Second, fixed cash transfers do not destroy incentives for property owners to buy insurance.  With the feds picking up an unlimited reconstruction tab, those who insured against hurricane and flood damage gain nothing for their responsible behavior.  Fixing amounts on a per capita basis means that damage claims will not be devalued; insured property owners will yet be rewarded. 

Third, setting the cash payout to a fixed amount per person favors the less affluent.  Repairing damage, conversely, rewards large property owners and well-connected federal contractors.  The concerns expressed over the poverty on display in the New Orleans Superdome ought not serve as the cover story for a funneling of massive public funds to the wealthy.
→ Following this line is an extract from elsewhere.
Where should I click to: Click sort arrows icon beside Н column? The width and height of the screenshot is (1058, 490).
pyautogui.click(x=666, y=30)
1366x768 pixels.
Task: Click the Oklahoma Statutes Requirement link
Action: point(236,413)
Fourth, the transparency of cash transfers is good for voters and taxpayers.  Explicit per capita grants are simple to understand, while appropriations for countless projects vanish in a haze of complexity.  The sums President Bush aims to expend may not withstand democratic scrutiny, as Americans could decide that $100,000 per adult and $50,000 per child were sufficient to compensate victims.  (About this amount has already been appropriated by Congress.)   

The cash payment plan allows this excellent debate to commence, while achieving profound efficiencies once the level is set.  Is it possible to maintain that the poor and dispossessed of New Orleans would prefer FEMA-led reconstruction to $300,000 or $1,000,000 per family in cash assistance?  Perhaps we should inquire before we flood the Gulf Coast with yet another predictable natural disaster.


Dr. Hazlett is Professor of Law & Economics at George Mason University.